Do the loosen-up
Excellent hippie-era groove band the Sons of Champlin reunites for a rare
California tour
By Mindy
Giles
It's a rare
fellow who can say his day job is playing in one of rock music’s
most successful groups--and that his avocation, his “love of the
game” gig, is playing in one of the classic-rock world’s coolest
bands, a rippin’ psychedelic R&B dance group that should have
become commercially huge but never did.
The day job
is with Chicago, and Bill Champlin has been that band’s keyboardist,
who occasionally chips in on guitar and vocals, for 22 years. And the
avocation is a chops-heavy, funky horn band out of 1960s-’70s California
called the Sons of Champlin, which is reuniting this month, sans guitarist
Terry Haggerty, for some California dates.
“It’s
not a purty band, but we play good,” Champlin said of his namesake
band via a transatlantic call from Australia, where Chicago was touring
on a festival bill featuring Robert Cray and Bonnie Raitt.
Champlin,
a handsome soul singer, songwriter, guitarist and Hammond B-3 monster,
was born in Oakland. It’s likely he got some of that East Bay grease
before his family moved uptown, or across the bay to Marin. “I didn’t
grow up next to a Baptist church, but I did grow up next to Village Music
in Mill Valley, where I could get Lou Rawls records,” he bubbled.

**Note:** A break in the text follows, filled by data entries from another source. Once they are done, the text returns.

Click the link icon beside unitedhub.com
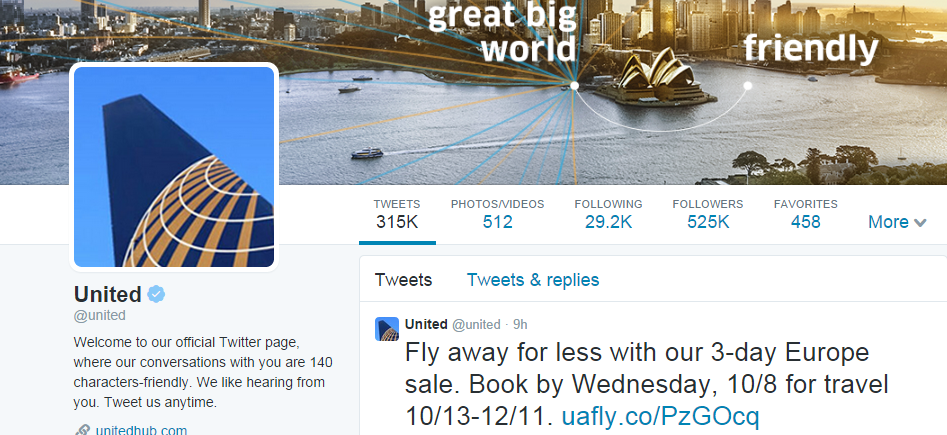947x435 pixels. click(82, 430)
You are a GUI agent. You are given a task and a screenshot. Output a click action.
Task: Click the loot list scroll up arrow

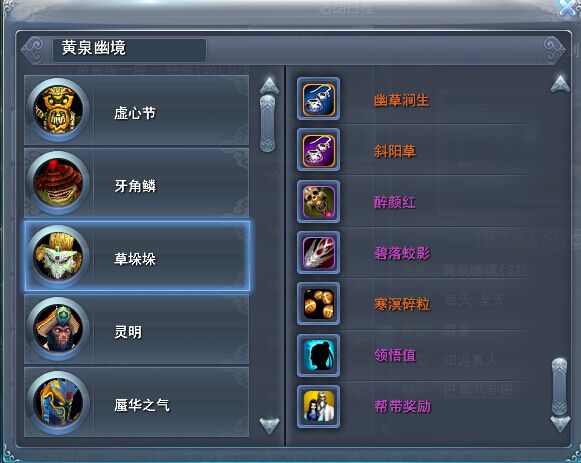tap(560, 84)
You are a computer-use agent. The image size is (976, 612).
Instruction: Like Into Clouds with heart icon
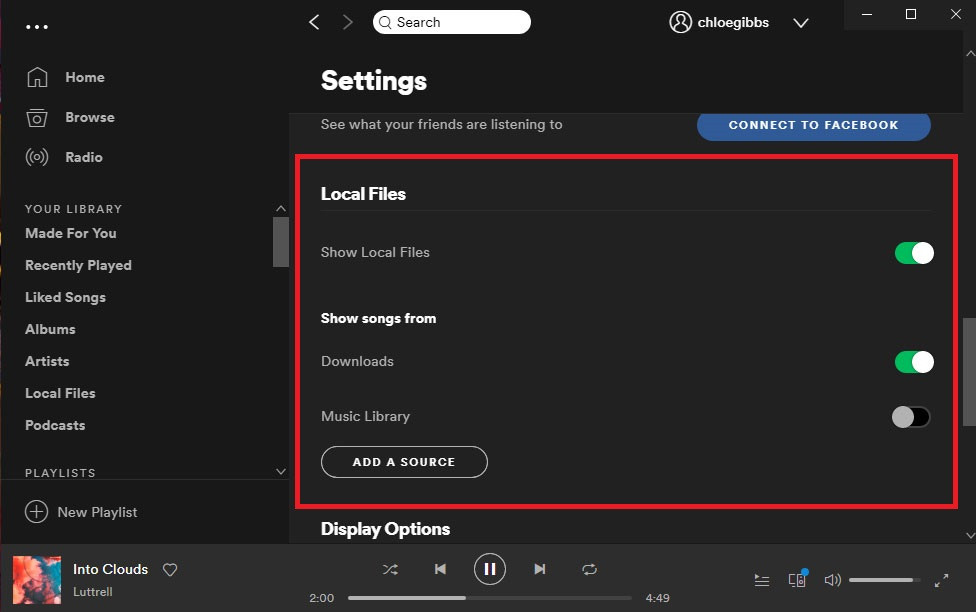click(170, 570)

“In one week, Rob Moitoza, my bass player, turned me on to James
Brown, Ornette Coleman, Lightnin’ Hopkins--he changed my life!”
The Sons,
a seven-piece funk-jazz-R&B-rock horn ensemble, swirled magnanimously
out of the powerful (and much loopier) San Francisco psychedelic music
scene, beginning in 1965. They were as famous for their recreational drug
intake as they were for the exhortative spirituality in their lyrics and
their driving, cathartic live shows.
“They
were breathing fire,” Grateful Dead drummer Mickey Hart told the
San Francisco Chronicle’s Joel Selvin in a 1997 interview. “They
were a dance-your-brains-out-all-night band. They played better than anybody
and never made it.”
The Sons’
1968 Capitol debut, Loosen Up Naturally, featured “Get High”
and “Freedom,” both legendary tracks. “Everyone was
trying to get hits on what was the beginning of FM radio, and we were
putting out 14-minute songs,” Champlin recalled. “We had some
good opportunities; we just kind of snubbed them, ’cause we were
young and dumb, mostly. Music, not business.”
The band
was so into locating its collective third eye back then that, at one point
years later, it changed its name to Yogi Phlegm. “There was such
a desire for self-realization,” said Champlin. “Not so much
from the LSD, but from the talk about LSD. When I wrote ‘Rooftop,’
I was flying in the face of the hippie movement. Meditation was not solving
America’s problems then. And in Marin, eventually, it got to be
a drag. It was like, ‘I’m more egoless than you.’”
The Sons
released seven albums, disbanding in 1978 when Champlin moved to Los Angeles.
He soon pulled down two Grammys as best R&B songwriter, for George
Benson’s hit “Turn Your Love Around” and Earth, Wind
& Fire’s “After the Love Is Gone.” Then he was invited
to join Chicago in 1982, and he’s still open about that practical
choice. “I had kids and bills,” he said. In 1997, the Sons
reunited, and Live, on the Grateful Dead’s label, was the result.
Original
members on board for this year’s Sons are bassist Dave Schallock,
drummer Jim Preston and keyboardist and vibraphonist Geoff Palmer. They’re
joined by guitarist Tal Morris, a former student of Haggerty, along with
Tower of Power Horns’ trumpeter and trombonist Mic Gillette and
saxophonist Marc Russo; the latter also played with the Doobie Brothers.
Watch for
Champlin’s “ugly face” in person or on the band’s
new live performance DVD, Secret. “Singing like you don’t
know what you are looking like,” he said, “is the first sign
that something is really about to happen. The face starts going--crunch--and
three bars in, I’m all ugly-faced already.” Champlin laughed.
“It is a thing that takes you away from your self,” he concluded.
“For me, that is what R&B music is all about.”